Task to complete: Extract the listing below word for word, from its first line through the line containing "further (665, 1257)", with both of those lines included.

Input records:
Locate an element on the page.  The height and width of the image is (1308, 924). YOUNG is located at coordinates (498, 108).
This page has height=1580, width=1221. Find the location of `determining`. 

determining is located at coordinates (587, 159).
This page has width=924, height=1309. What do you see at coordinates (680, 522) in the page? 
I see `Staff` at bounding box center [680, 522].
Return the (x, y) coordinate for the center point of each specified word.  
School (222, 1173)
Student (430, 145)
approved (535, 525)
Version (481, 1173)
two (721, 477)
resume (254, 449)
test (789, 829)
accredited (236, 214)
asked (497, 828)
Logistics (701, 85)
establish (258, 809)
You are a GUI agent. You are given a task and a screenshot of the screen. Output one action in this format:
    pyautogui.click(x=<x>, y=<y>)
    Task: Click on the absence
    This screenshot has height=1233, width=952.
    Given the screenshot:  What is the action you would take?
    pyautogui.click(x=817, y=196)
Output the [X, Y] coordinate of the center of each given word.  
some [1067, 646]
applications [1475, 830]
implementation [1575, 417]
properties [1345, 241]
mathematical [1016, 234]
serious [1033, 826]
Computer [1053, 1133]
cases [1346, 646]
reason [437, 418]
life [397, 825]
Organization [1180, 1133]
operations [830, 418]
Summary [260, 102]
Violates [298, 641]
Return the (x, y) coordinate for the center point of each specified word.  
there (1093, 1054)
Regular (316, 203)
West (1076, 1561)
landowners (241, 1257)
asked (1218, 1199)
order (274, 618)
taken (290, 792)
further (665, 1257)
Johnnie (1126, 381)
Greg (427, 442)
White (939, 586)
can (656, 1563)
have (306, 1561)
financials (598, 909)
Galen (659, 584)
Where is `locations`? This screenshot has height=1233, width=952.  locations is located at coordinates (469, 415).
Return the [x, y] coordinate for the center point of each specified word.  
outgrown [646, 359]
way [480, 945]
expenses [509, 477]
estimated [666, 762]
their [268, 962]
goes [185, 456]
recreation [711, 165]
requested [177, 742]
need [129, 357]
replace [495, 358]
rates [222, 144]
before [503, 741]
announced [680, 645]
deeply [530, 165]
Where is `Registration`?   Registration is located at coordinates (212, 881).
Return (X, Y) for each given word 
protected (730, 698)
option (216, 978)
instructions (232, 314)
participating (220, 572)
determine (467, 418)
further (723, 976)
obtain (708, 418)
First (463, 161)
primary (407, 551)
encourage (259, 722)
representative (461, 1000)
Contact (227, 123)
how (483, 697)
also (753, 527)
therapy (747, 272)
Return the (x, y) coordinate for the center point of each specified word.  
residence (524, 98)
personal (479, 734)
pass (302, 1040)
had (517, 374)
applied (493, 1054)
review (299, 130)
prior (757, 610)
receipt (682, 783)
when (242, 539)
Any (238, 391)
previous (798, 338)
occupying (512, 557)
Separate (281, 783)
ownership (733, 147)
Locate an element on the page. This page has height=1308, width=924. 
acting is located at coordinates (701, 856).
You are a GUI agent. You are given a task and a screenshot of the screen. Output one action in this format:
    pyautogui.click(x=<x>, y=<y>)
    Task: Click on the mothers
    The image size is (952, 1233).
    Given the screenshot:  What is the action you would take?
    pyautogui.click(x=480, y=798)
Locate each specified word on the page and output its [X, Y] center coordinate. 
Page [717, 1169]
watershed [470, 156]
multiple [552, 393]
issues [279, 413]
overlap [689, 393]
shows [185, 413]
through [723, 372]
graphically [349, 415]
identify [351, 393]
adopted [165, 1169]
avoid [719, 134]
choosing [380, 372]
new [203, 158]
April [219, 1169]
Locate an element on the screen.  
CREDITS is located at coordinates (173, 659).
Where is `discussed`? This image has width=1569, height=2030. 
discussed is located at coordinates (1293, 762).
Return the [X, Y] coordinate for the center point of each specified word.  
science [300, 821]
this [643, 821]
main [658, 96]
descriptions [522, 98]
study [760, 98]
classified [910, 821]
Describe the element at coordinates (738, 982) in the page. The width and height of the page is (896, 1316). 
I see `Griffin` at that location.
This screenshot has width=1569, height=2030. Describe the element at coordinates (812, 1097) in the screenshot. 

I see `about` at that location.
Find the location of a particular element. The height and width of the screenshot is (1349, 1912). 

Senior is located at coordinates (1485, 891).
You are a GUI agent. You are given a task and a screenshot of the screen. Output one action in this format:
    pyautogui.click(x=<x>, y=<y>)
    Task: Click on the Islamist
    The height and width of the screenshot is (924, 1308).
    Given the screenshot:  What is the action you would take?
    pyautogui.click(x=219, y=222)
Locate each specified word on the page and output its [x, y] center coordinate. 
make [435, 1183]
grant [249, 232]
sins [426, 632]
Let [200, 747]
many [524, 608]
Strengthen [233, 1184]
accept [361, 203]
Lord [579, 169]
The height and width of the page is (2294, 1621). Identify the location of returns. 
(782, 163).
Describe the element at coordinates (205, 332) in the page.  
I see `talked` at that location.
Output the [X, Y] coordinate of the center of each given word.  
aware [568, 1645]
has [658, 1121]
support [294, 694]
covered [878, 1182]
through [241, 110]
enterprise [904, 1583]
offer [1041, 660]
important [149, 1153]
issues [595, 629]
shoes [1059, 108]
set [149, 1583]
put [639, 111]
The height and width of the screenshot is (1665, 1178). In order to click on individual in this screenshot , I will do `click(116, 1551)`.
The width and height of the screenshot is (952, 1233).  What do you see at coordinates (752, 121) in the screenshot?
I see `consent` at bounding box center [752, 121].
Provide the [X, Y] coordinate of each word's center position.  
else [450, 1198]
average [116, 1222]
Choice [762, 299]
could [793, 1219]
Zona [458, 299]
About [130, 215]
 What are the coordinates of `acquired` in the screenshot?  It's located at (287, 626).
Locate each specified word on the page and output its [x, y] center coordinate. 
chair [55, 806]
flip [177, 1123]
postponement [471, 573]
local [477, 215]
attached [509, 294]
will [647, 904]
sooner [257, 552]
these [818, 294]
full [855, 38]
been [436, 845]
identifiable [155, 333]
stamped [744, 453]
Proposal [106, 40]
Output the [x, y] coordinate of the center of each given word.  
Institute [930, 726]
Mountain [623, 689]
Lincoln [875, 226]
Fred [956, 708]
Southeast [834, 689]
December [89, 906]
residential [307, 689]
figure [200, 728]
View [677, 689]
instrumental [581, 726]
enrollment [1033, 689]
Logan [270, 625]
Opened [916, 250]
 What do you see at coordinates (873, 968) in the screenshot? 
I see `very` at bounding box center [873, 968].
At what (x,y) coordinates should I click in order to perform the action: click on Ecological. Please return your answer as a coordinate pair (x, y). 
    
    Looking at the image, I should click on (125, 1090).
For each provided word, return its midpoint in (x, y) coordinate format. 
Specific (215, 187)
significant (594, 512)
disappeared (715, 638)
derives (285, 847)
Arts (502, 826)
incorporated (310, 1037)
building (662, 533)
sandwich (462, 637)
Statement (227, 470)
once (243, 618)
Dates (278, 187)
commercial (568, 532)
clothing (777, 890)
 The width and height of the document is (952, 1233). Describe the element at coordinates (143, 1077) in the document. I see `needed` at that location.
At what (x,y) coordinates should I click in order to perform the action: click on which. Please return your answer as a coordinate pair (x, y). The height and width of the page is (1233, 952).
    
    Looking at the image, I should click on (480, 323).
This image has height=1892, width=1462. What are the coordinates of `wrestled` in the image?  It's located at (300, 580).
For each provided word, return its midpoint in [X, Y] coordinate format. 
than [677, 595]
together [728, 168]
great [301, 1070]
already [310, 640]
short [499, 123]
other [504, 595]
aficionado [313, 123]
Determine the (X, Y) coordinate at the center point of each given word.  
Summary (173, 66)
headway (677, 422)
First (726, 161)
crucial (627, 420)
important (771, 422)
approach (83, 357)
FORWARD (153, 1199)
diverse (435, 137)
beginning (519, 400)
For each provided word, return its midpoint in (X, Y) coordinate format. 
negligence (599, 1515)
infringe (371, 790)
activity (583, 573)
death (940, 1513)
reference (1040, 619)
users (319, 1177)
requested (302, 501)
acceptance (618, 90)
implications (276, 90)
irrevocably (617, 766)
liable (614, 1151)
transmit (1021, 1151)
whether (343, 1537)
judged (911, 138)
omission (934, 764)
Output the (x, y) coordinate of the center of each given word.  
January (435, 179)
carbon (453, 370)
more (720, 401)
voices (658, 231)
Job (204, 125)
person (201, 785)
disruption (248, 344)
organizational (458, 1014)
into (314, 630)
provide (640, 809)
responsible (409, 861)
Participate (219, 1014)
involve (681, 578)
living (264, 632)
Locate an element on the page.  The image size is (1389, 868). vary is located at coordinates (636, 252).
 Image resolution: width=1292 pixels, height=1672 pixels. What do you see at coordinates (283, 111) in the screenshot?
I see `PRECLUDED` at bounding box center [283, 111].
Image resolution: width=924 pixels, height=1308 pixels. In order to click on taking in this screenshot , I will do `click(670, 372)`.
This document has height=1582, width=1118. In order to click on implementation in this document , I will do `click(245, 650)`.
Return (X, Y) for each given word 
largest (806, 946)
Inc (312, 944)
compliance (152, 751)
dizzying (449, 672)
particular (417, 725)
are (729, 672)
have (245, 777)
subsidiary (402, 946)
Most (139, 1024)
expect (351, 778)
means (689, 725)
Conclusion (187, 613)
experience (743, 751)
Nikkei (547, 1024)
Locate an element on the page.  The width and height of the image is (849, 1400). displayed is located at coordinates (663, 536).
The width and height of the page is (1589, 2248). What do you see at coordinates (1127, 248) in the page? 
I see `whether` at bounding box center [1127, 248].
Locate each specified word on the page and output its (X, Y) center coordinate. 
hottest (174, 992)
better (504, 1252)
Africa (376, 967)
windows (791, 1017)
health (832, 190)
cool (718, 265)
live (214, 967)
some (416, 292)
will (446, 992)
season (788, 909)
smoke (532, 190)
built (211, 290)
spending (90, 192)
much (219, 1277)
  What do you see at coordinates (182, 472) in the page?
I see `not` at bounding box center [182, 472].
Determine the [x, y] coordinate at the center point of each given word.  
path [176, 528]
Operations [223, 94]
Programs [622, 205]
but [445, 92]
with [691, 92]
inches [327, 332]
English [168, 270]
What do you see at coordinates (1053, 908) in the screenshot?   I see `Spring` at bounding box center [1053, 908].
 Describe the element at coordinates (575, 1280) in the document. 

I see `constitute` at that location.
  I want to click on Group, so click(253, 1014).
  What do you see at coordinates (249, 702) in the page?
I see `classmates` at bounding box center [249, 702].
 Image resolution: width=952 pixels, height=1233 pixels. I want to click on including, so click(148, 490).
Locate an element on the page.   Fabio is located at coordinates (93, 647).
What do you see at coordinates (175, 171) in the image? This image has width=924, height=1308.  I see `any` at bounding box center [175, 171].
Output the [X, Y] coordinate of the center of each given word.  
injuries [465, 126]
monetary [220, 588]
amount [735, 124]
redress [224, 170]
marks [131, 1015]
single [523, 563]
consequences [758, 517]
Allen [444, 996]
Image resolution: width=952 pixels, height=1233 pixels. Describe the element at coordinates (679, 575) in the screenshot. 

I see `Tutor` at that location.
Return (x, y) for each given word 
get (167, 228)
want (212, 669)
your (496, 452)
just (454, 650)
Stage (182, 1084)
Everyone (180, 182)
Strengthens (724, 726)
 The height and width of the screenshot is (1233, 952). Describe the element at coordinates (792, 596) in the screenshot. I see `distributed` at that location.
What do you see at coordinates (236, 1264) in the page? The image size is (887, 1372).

Task response:
Locate an element on the page.  The height and width of the image is (1308, 924). YOUNG is located at coordinates (498, 108).
This page has height=1580, width=1221. Find the location of `determining`. 

determining is located at coordinates (587, 159).
This page has width=924, height=1309. What do you see at coordinates (680, 522) in the page? 
I see `Staff` at bounding box center [680, 522].
Return the (x, y) coordinate for the center point of each specified word.  
School (222, 1173)
Student (430, 145)
approved (535, 525)
Version (481, 1173)
two (721, 477)
resume (254, 449)
test (789, 829)
accredited (236, 214)
asked (497, 828)
Logistics (701, 85)
establish (258, 809)
You are a GUI agent. You are given a task and a screenshot of the screen. Output one action in this format:
    pyautogui.click(x=<x>, y=<y>)
    Task: Click on the absence
    This screenshot has height=1233, width=952.
    Given the screenshot:  What is the action you would take?
    pyautogui.click(x=817, y=196)
Output the [X, Y] coordinate of the center of each given word.  
some [1067, 646]
applications [1475, 830]
implementation [1575, 417]
properties [1345, 241]
mathematical [1016, 234]
serious [1033, 826]
Computer [1053, 1133]
cases [1346, 646]
reason [437, 418]
life [397, 825]
Organization [1180, 1133]
operations [830, 418]
Summary [260, 102]
Violates [298, 641]
Return the (x, y) coordinate for the center point of each specified word.  
there (1093, 1054)
Regular (316, 203)
West (1076, 1561)
landowners (241, 1257)
asked (1218, 1199)
order (274, 618)
taken (290, 792)
further (665, 1257)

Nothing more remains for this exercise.